属性のロケーションはプログラムに依存します
複数のプログラムで同じジオメトリを使用する場合は、属性のロケーションを手動で割り当てる事を検討して下さい。 GLSL 300 esではシェーダーでこれができます。
例:
layout(location = 0) in vec4 a_position;
layout(location = 1) in vec2 a_texcoord;
layout(location = 2) in vec3 a_normal;
layout(location = 3) in vec4 a_color;
4つの属性のロケーションを設定します。
また、gl.linkProgram
を呼び出す前に gl.bindAttribLocation
を呼び出す事でWebGL1でも行う事もできます。
例:
gl.bindAttribLocation(someProgram, 0, "a_position");
gl.bindAttribLocation(someProgram, 1, "a_texcoord");
gl.bindAttribLocation(someProgram, 2, "a_normal");
gl.bindAttribLocation(someProgram, 3, "a_color");
つまり、複数のシェーダープログラム間で強制的に互換性を持たせる事ができます。 プログラムが全ての属性を必要としない場合でも、必要な属性は同じロケーションに割り当てられます。
同じジオメトリを使用している場合、またはWebGL1でVAOを使用しない場合、レンダリング時に常に属性を設定する必要があります。 これを行わないとシェーダープログラムごとに異なるVAOが必要です。

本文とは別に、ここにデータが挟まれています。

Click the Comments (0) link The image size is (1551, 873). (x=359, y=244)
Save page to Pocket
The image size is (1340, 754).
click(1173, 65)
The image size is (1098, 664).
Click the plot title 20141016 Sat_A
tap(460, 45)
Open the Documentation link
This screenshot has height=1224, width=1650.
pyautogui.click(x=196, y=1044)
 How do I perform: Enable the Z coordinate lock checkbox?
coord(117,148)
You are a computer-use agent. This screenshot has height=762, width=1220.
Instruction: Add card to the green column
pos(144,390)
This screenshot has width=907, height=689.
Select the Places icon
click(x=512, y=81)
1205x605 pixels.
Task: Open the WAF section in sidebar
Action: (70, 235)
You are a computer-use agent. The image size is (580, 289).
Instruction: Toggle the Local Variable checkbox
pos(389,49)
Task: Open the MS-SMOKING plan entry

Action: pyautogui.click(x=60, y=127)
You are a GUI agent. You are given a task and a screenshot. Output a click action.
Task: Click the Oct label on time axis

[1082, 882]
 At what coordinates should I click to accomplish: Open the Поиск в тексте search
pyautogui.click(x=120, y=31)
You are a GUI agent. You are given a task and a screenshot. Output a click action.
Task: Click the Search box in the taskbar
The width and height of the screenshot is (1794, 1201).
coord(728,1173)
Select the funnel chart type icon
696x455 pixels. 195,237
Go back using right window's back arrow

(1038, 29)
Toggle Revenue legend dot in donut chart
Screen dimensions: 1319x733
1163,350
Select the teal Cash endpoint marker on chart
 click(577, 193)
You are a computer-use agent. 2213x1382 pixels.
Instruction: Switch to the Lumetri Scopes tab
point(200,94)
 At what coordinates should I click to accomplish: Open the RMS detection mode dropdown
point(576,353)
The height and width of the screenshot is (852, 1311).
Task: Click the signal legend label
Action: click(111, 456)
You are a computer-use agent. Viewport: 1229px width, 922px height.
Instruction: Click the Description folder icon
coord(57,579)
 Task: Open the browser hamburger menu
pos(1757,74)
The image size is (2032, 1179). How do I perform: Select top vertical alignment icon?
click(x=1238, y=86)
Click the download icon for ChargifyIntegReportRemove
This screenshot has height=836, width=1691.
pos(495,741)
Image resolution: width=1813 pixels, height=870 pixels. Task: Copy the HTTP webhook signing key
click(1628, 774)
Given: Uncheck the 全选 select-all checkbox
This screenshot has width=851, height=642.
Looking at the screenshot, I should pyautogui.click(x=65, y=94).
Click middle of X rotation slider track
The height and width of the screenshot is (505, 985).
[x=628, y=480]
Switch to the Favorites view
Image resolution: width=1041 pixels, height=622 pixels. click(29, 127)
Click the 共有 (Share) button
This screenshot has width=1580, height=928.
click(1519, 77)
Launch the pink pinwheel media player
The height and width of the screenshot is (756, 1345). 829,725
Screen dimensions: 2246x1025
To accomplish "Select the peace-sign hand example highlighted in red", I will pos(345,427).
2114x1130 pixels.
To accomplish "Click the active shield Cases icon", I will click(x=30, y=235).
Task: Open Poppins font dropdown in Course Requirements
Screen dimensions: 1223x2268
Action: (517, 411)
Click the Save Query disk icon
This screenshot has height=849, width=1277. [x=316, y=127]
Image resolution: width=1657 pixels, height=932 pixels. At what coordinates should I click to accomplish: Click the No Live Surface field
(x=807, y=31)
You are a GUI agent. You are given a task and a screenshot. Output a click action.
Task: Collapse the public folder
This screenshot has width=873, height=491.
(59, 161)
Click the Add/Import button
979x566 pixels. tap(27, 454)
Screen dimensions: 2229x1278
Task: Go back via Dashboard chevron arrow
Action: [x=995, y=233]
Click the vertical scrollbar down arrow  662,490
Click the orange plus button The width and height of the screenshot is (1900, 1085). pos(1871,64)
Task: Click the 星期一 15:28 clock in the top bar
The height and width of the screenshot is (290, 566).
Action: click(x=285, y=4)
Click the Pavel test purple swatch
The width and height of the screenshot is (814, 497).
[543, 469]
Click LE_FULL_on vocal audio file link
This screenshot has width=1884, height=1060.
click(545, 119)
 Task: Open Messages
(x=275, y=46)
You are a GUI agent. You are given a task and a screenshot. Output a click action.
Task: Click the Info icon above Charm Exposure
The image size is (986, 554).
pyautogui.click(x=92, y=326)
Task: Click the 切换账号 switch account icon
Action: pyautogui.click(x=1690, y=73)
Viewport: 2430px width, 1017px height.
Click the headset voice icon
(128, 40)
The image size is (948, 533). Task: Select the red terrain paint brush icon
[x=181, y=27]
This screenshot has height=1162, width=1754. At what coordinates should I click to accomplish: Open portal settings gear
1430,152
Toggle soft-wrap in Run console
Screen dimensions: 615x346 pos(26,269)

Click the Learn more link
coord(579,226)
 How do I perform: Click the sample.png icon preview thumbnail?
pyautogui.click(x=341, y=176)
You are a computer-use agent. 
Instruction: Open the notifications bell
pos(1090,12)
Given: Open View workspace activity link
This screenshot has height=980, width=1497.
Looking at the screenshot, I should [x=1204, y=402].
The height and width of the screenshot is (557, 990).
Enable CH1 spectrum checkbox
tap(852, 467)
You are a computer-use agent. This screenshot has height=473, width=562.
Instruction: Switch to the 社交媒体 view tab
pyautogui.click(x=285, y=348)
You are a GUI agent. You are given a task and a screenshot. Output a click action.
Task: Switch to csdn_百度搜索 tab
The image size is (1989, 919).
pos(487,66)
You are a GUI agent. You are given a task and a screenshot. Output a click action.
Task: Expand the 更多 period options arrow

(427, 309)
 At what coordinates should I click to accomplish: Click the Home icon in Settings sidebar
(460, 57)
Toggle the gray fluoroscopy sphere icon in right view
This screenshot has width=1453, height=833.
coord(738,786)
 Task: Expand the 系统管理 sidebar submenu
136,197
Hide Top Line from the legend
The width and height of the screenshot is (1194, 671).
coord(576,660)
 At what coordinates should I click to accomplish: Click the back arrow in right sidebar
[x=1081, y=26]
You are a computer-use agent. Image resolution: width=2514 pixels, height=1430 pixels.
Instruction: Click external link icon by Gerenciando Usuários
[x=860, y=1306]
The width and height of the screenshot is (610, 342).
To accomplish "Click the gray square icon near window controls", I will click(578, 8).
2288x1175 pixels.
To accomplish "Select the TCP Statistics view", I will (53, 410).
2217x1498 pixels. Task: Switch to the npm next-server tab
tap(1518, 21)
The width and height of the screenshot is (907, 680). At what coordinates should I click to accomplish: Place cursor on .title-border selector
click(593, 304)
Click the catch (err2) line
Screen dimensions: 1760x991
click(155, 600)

注意点: 上記の2つのメソッドでは、私は gl.bindAttribLocation
を使う事にしています。
私のコードでは layout(location = ? )
を使用するメソッドは全てのシェーダーで使用しなければならないので、
D.R.Y.の観点から gl.bindAttribLocation
の方が良いように思います。
シェーダージェネレーターを使っていたら違いはないかもしれません。
使い終わったらVAOをアンバインドする
gl.bindVertexArray(null);
これは私の経験から来たものです。
上記を見ると ELEMENT_ARRAY_BUFFER
の状態は頂点配列の一部です。
そこでこの問題にぶつかりました。
ジオメトリを作成し、そのジオメトリ用のVAOを作成して、属性と ELEMENT_ARRAY_BUFFER
を設定しました。
そして、さらにいくつかのジオメトリを作成しました。
そのジオメトリがインデックスを設定すると、前のVAOバインドが残っていたため、
インデックスを設定すると前のVAOの ELEMENT_ARRAY_BUFFER
バインドに影響が出てしまいました。
デバッグに数時間かかりました。
だから私からの提案はVAOバウンドが終わったら絶対に放置しない事です。
次のVAOをすぐにバインドするか、バインドが終わったら null
をバインドします。
上記で述べたようにWebGL1の拡張機能の多くはWebGL2の標準機能です。 WebGL1で拡張機能を使用していた場合は、WebGL2の拡張機能としてではなく、コードを変更する必要があります。 以下を参照して下さい。
2つの特別な対応が必要です。
OES_texture_float
と浮動小数点テクスチャ
浮動小数点テクスチャはWebGL2の標準機能ですが
浮動小数点テクスチャをフィルタリング可能になったのは、拡張機能の OES_texture_float_linear
です。
浮動小数点テクスチャにレンダリング可能になったのは、拡張機能の EXT_color_buffer_float
です。
浮遊点テクスチャの作成は別物です。
WebGL2の内部フォーマットである RGBA32F
や R32F
などのいずれかを使用する必要があります。
WebGL1の OES_texture_float
拡張モジュールとは異なり、内部フォーマットは texImage2D
に渡された type
から推測されます。
WEBGL_depth_texture
と深度テクスチャ
先ほどの違いと同様にWebGL2で深度テクスチャを作成するには、内部フォーマット DEPTH_COMPONENT16
、DEPTH_COMPONENT24
のいずれかを使用しなければなりません。
DEPTH_COMPONENT32F
、DEPTH24_STENCIL8
、DEPTH32F_STENCIL8
のように WEBGL1の WEBGL_depth_texture
エクステンションでは DEPTH_COMPONENT
と DEPTH_STENCIL_COMPONENT
を使用していました。
以上、個人的にWebGL1からWebGL2に切り替える際に注意すべきショートリストでした。 WebGL2でできる事はもっとたくさんあります。